Ontario's egregious helmet law, requiring every cyclist in the province, adult or child, to wear a helmet (with "chin strap securely fastened"), is a small but precious jewel of such moral nonsense, a perfect example of the sort of interfering enthusiasm that seems to afflict politicians of all parties. If there were ever any hope that Ontario's new provincial government might find the will to curb this nannying reflex, it has now been lost. Indeed, if the Tories cannot bring themselves to relieve the state of such an eccentric interpretation of its role, what can they do?
But there was Mike Harris, announcing that the law would take effect as planned, Oct. 1. No, he didn't favour making helmets mandatory himself. But darn it if the idea wasn't so sensible that everyone really ought to wear one anyway. "I ride a bike and I wear a helmet," the Premier chirped, "as does my wife and sons." I'll just bet they do. They probably go out riding together.
Human beings find the most extraordinary variety of ways to kill themselves. It's like some vast and catastrophic steeplechase: some of us falling at the first turn, sucked into a piece of farm machinery at an early age, and others advancing to the far stretch, only to choke on a piece of parsley, but none of us quite making it to the finish line.
And of all the many and horrible ways there are to go, death by bicycle is surely one of the most difficult. Elsewhere I have shown that, at an average of 26 fatal head injuries annually, scarcely one in 100,000 of Ontario's 2.5 million cyclists manages the trick every year. On conservative estimates of distance pedalled per annum, this works out to one head-injury death for every 14 million or so cyclist- kilometres.
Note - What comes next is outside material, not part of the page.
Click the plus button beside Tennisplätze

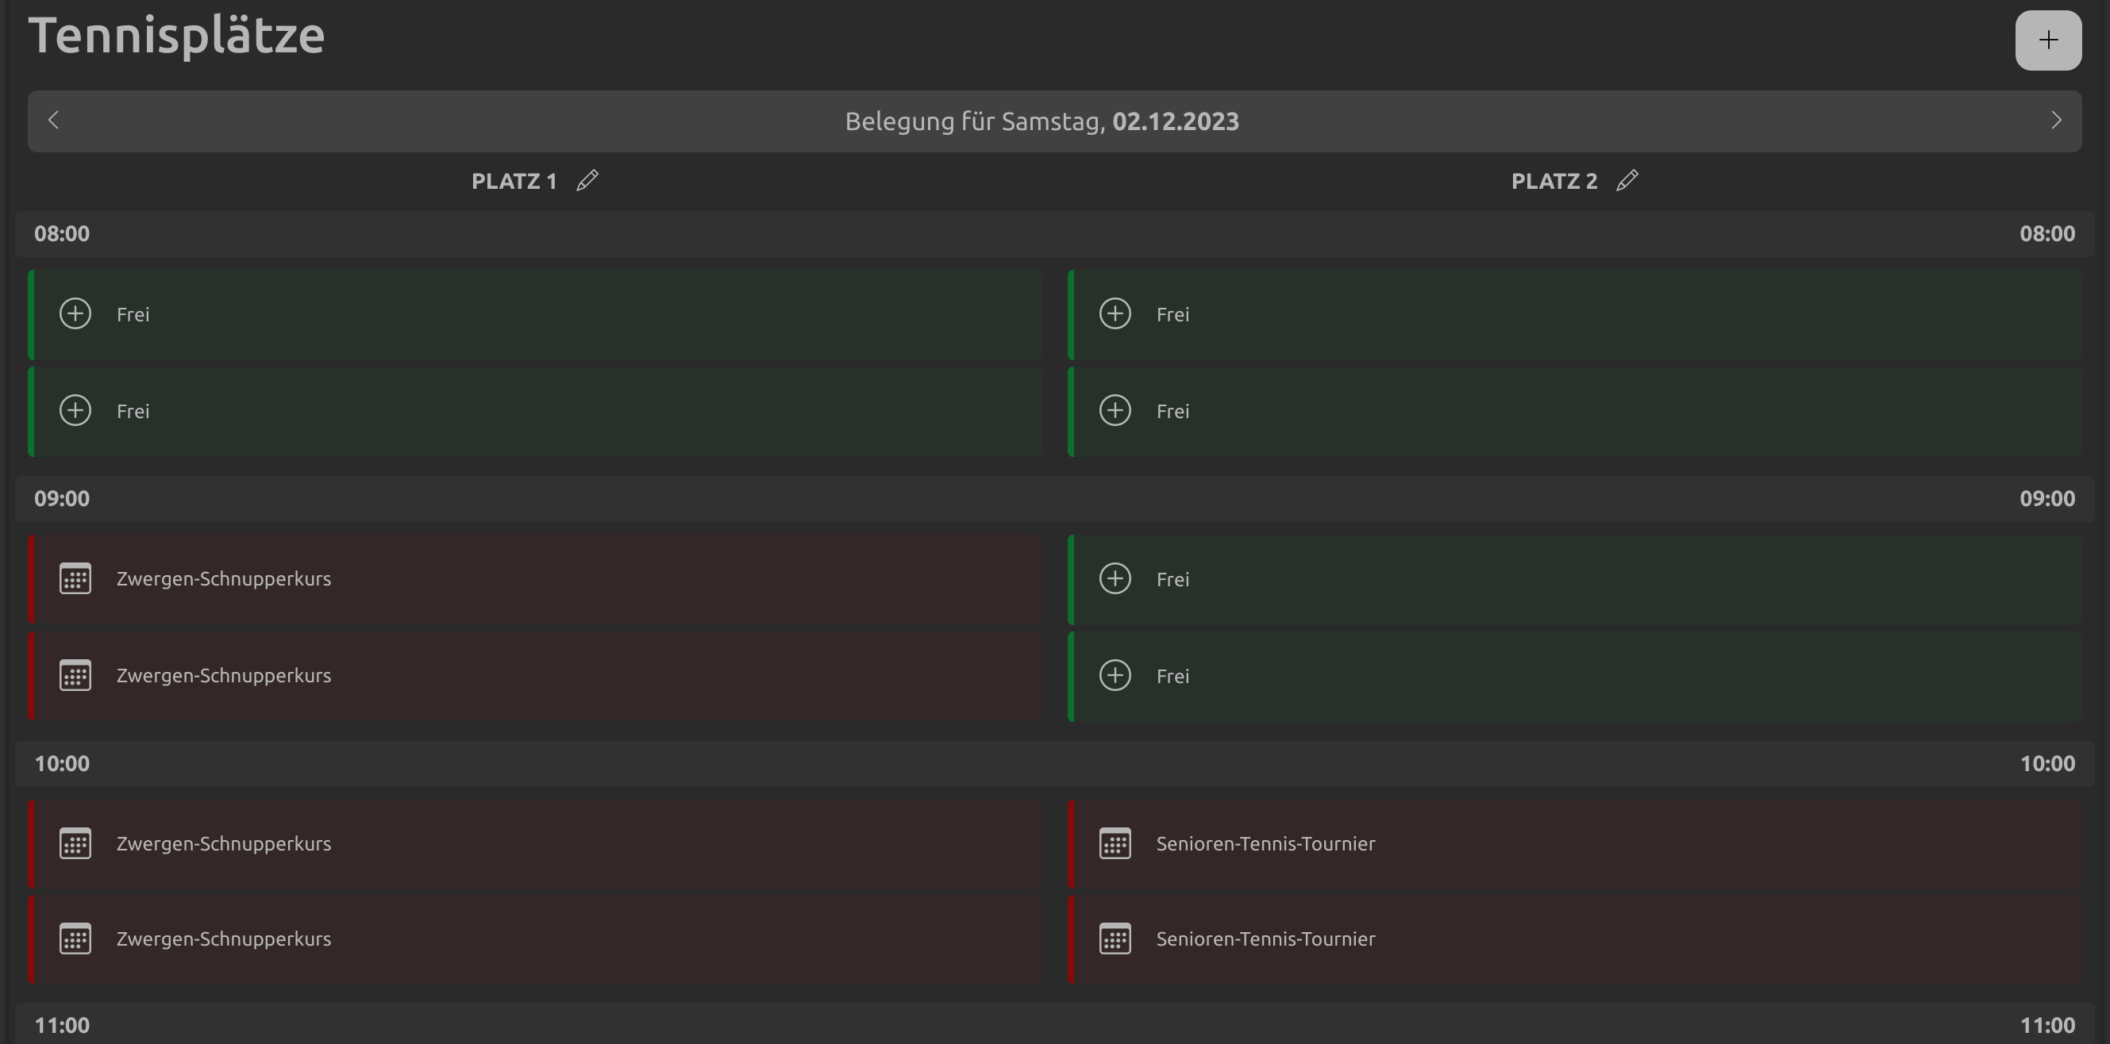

Another way of putting it is to note that the risk of caving in his skull reduces a cyclist's life expectancy by a grand total of about five hours. It is plausible to think that the health benefits of riding a bike even once a week would lengthen the same cyclist's life expectancy by many multiples of that. Given the experience in Australia, one of only two other places in the world to have enacted such a law - where according to one study, "the greatest effect of the helmet law was not to encourage cyclists to wear helmets, but to discourage cycling," to the tune of a 25- per-cent decline - the net impact on life expectancies may well be negative.
None of these considerations was much taken into account back in 1993 when Ontario's legislation was passed. The quality of the debate may be gleaned from the following exchange in Hansard:
Mr. Lessard: I think it is important for cyclists to know that when out on their bicycle anything can happen. I can tell members about a personal experience that happened to me. When I was riding my bicycle one day with my wife, I happened to be assaulted.
An hon. member: By your wife?
Mr. Lessard: Not my wife. I was assaulted by an inconsiderate motorist who actually ended up spending 20 days in jail as a result, but I did fall on my head. Luckily I was wearing a helmet and was prevented from injury.
There you have it: Wear your helmet, in case someone assaults you. Another member volunteered a quotation from an eminent cycling authority to the effect that he would not move "two feet" on a bicycle without his helmet. This is not evidence of his eminence. It is evidence of neurosis, a morbid obsession with risk out of all proportion to its reality.
That is what is really objectionable in all this: It's not the law, really; it's the helmets, and all they stand for. It is the wholesale modern conversion of activities in which people have been safely and pleasurably engaging for generations, if not millennia, from sun-bathing to sex, into peril-strewn adventures, not to be undertaken without full body armour. So paralytic has this obsession become that I'm convinced it's not even about safety any more. It's about immortality. Somewhere at the back of the neurotic mind lies the belief that, if I wear a helmet and a condom and enough layers of sun-screen, I'm never going to die.
I would not, perhaps, go so far as to ban helmets on cyclists. If people wish to wear one, surely that is their right. But it is a sad way to carry on, for a nation born of the voyageurs and Vimy Ridge.